The books listed below may be purchased at the University Bookstore, the Underground Textbook Exchange or “on line” at various web vendors. They are also on reserve at H.C. White Reserve Room.
Required Reading:

David E. Shi, George B. Tindall, America: A Narrative History (Vol. 1) W.W. Norton & Company; 5th edition (January, 1999) ISBN: 0393973492 Paperback

Benjamin Franklin, The Autobiography of Benjamin Franklin (Dover Thrift Edition) Dover Pubns; (July 1996) ISBN: 0486290735 Paperback

Joseph Martin (Thomas Fleming, ed.), A Narrative of a Revolutionary Soldier: Some of the Adventures, Dangers, and Sufferings of Joseph Plumb Martin Signet Classic ( 2001) ISBN: 0451528115 Paperback
2

Gunthur Barth (ed.), The Lewis and Clark Expedition: Selections from the Journals, Arranged by Topic Bedford/St. Martin's; (June, 1998) ISBN: 0312111185 Paperback

Alexis De Tocqueville, (Richard D. Heffner, ed) Democracy in America (September 2001) Signet Classic; (September, 2001) ISBN: 0451528123 Paperback

Roger F. Nichols, Black Hawk and the Warrior's Path Harlan Davidson, American Biographical History Series (December 1992) ISBN: 0882958844 Paperback

Frederick Douglass (David Blight, ed.), Narrative of the Life of Frederick Douglass an American Slave Bedford/St. Martin's; 2nd edition (December 2002) ISBN: 0312257376 Paperback

Recommended Readings:
[It is unnecessary to buy these books unless you are particularly interested in a special topic or period of history. With the exception of the “constitution book,” I have not asked the book stores to order these books.
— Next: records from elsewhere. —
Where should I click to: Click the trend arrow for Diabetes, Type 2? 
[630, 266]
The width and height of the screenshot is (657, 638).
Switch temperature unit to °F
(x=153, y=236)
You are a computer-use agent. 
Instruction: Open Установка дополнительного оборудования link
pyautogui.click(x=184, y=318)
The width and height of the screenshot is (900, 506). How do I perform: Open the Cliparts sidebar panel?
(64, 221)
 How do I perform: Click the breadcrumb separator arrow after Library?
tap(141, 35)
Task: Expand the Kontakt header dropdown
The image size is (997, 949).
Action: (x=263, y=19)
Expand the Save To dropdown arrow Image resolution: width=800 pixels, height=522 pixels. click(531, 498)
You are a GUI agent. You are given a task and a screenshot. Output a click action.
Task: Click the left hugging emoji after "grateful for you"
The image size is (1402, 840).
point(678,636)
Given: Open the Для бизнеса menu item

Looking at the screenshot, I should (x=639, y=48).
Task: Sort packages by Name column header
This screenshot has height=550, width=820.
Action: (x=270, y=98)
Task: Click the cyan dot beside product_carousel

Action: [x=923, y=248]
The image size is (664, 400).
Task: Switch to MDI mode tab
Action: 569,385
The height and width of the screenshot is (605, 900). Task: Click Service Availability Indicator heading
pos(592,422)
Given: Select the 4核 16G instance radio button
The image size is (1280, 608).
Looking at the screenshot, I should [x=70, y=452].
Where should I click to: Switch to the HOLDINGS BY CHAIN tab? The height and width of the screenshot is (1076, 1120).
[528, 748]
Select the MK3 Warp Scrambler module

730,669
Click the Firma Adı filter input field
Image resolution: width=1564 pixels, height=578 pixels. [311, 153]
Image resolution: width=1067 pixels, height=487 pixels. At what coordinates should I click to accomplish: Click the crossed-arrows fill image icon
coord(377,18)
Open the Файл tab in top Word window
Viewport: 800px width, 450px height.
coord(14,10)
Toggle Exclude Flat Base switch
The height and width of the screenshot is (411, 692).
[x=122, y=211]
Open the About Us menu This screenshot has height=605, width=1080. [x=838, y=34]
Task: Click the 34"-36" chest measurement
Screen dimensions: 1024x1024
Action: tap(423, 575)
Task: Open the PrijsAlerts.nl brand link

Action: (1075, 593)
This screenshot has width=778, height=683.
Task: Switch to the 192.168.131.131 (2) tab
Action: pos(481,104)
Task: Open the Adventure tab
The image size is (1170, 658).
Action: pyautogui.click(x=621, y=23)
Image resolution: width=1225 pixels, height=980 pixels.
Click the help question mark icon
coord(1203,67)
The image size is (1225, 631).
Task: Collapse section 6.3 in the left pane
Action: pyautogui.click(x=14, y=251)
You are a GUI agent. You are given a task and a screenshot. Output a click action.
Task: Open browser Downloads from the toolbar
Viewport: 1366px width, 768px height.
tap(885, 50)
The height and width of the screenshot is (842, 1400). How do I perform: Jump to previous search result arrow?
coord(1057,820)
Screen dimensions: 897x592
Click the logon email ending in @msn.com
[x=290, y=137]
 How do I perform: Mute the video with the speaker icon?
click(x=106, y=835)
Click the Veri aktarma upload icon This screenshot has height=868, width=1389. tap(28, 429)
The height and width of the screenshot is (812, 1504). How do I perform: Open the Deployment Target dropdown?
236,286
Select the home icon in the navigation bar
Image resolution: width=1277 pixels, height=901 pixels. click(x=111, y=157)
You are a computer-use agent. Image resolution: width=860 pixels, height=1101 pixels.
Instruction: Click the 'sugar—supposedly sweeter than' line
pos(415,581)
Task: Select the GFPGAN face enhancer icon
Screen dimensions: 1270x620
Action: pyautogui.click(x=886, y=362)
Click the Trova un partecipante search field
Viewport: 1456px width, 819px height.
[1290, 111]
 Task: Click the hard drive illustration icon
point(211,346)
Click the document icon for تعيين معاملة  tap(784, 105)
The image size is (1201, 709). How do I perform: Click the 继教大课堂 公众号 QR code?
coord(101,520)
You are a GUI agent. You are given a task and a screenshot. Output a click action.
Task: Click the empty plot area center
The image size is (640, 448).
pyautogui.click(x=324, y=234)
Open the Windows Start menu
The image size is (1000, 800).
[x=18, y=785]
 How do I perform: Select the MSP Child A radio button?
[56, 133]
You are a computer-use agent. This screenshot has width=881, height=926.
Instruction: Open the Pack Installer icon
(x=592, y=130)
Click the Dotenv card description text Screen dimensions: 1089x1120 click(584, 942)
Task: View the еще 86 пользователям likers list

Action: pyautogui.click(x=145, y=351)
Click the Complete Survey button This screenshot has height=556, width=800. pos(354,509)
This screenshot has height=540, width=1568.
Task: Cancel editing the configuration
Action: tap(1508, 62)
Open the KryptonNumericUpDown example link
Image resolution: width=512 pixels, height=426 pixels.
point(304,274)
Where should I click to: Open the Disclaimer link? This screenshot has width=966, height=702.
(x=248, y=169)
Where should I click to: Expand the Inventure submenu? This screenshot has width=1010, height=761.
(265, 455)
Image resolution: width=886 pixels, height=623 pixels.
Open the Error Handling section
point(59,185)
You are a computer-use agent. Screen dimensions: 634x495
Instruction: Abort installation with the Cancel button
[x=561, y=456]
They are on reserve at H. C. White Library.]

Ray Raphael, A People's History of the American Revolution: How Common People Shaped the Fight for Independence New Press; (April 2001) ISBN: 1565846532 Paperback

Robert F. Tedeschi, Jr, The U.S. Constitution & Fascinating Facts About It Oak Hill Pub (1996) ISBN: 188147321X Paperback

Harry Watson, Liberty and Power: The Politics of Jacksonian America Noonday Press; (February 1990) ISBN: 0374521964 Paperback

David Potter, Impending Crisis Perennial Press; (April 1977) ISBN: 0061319295 Paperback


PLAGIARISM:
Unfortunately, it appears necessary to comment on plagiarism and cheating. Obviously, it is expected that examinations and assignments will reflect your own original efforts. We do not discourage studying together; however, in the final analysis your essays, assignments and answers to the questions on the examinations must represent your ideas and be written in your own words.

If it is shown that your work in the course does not represent your own efforts, the consequences can be serious. Cheating could cost you your college career or, at the very least, it could mean an “F” in this course. But equally important, even if you are not caught, cheating is a sign of a serious lack of respect for the people teaching the class, your fellow students and yourself.
Enough said. If you make a sincere effort to meet the demands of the course, we will make a sincere effort to help you pass the course. Cheating is quite unnecessary.